**TASK REQUIREMENTS**
Set down every record below exactly as it stands, with the pictures omitted.

++++ EXCERPTED RECORDS ++++

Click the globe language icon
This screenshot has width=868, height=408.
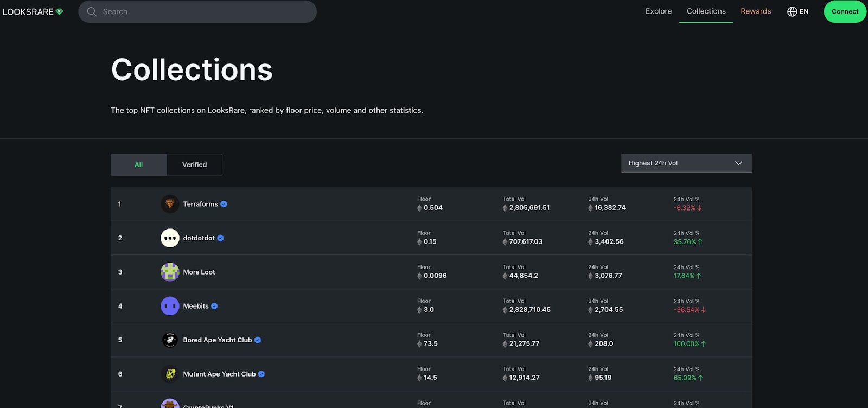point(792,11)
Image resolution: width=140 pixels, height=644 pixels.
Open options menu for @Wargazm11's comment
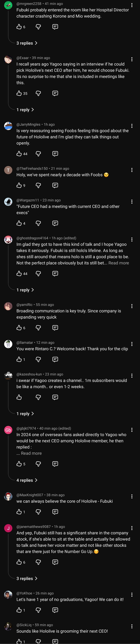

++++

**SOLVED EXERCISE**
Click the globe language icon
This screenshot has width=868, height=408.
point(792,11)
Image resolution: width=140 pixels, height=644 pixels.
Open options menu for @Wargazm11's comment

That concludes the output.